True security requires a fundamental shift from reactive to proactive approaches. Organizations must design systems assuming they will eventually be compromised. This means embedding zero trust principles, implementing proper system segmentation, and treating least privilege as foundational.

In practice, proactive measures include short-lived credentials, mutual TLS authentication, and granular access controls from the outset. For example, while a reactive approach might detect suspicious service-to-service communication, a proactive approach prevents such movement entirely through robust authentication.

Security in the Development Process

The development process itself should prioritize security through specific, measurable practices. Best-in-class organizations typically implement:

  • Infrastructure as code with built-in security policies.
  • Hardened containers or unikernel images to reduce attack surfaces.
  • Automated patch management integrated into deployment pipelines.
  • Continuous compliance monitoring and reporting for real-time security assurance.

These aren’t just best practices—they’re competitive advantages. Organizations that adopt them often see reduced incident costs and faster recovery times, transforming security from a cost center into an enabler of resilience and growth.

Regulatory Progress and Its Limitations

The U.S. Cybersecurity and Infrastructure Security Agency (CISA) introduced its Secure by Design pledge to encourage security-first practices. While this initiative represents progress, it lacks critical components:

  • No Accountability
    There are no enforcement mechanisms to ensure organizations uphold their commitments.
  • No Tracking
    Without benchmarks or reporting requirements, evaluating progress is impossible.
  • No Timeline
    The absence of deadlines allows organizations to deprioritize these efforts indefinitely.

Without these elements, the pledge risks becoming aspirational rather than transformative. As seen with other voluntary efforts, real change often depends on market pressure. For instance, if cloud providers demanded stronger security controls from vendors, or if enterprises baked security requirements into procurement, the market would likely respond more effectively than through regulation alone.

A Balanced Security Strategy

Organizations must balance strong foundations with effective monitoring through clear, measurable steps:

  1. Thoroughly Evaluate Legacy Systems
    Identify critical systems, document dependencies, and create modernization plans with timelines.
  2. Embed Security Into Development
    Use security champions programs, establish clear ownership for each system, and incentivize proactive measures.
  3. Leverage Proactive Security Measures
    Implement short-lived credentials, granular privileges, and zero trust principles during design and operation.
  4. Strategically Deploy Reactive Tools
    Use detection and response systems to validate security assumptions and provide early warning of issues, not to compensate for poor design.

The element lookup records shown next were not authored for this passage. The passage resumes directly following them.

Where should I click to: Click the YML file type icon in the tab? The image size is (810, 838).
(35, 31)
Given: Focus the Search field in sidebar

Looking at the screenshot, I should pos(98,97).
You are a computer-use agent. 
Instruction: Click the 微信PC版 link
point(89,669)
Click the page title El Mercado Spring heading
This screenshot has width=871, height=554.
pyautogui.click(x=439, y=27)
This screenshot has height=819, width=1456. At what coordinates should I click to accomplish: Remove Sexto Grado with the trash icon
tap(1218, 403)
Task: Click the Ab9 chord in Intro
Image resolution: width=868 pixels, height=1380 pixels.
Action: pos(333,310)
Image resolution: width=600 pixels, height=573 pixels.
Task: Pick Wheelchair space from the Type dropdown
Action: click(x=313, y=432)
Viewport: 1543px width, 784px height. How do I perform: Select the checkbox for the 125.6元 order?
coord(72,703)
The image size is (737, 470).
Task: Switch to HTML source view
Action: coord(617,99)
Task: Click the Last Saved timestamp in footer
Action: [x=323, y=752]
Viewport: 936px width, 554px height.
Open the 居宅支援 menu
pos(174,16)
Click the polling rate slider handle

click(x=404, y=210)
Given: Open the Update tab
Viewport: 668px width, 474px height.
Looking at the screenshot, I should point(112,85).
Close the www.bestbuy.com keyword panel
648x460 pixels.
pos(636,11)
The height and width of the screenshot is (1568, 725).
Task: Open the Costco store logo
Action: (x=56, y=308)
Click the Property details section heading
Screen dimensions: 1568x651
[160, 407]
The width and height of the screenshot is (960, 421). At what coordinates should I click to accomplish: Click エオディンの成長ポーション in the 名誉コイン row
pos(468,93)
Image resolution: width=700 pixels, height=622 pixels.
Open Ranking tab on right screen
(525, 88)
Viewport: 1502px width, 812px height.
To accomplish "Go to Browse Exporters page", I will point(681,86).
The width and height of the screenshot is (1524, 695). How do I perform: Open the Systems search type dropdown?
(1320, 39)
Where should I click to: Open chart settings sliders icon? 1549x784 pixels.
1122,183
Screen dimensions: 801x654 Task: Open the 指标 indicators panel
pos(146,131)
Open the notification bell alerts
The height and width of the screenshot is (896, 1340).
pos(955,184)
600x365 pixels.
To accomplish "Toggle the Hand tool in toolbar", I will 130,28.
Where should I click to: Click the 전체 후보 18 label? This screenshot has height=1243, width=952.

Proactive and reactive measures are complementary, not competing priorities. Installing advanced monitoring on a fundamentally weak system offers organizations only a false sense of security. By contrast, strong proactive foundations reduce the need for reactive interventions, cutting costs and lowering risks.

Conclusion: The Cost of Inaction

The choice between proactive and reactive security isn’t theoretical—it’s an urgent and practical decision. Systems designed with security in mind experience fewer breaches and cost less to maintain. The CISA Secure by Design pledge is a step in the right direction, but without accountability and market-driven enforcement, its impact will remain limited.

Organizations face a clear path forward: invest in proactive security measures to reduce systemic risks while leveraging reactive tools as a safety net. As cyber threats continue evolving, the question is not whether proactive security is necessary, but how soon organizations will act to implement it. Don’t wait until it’s too late—fix the house before adding stronger deadbolts.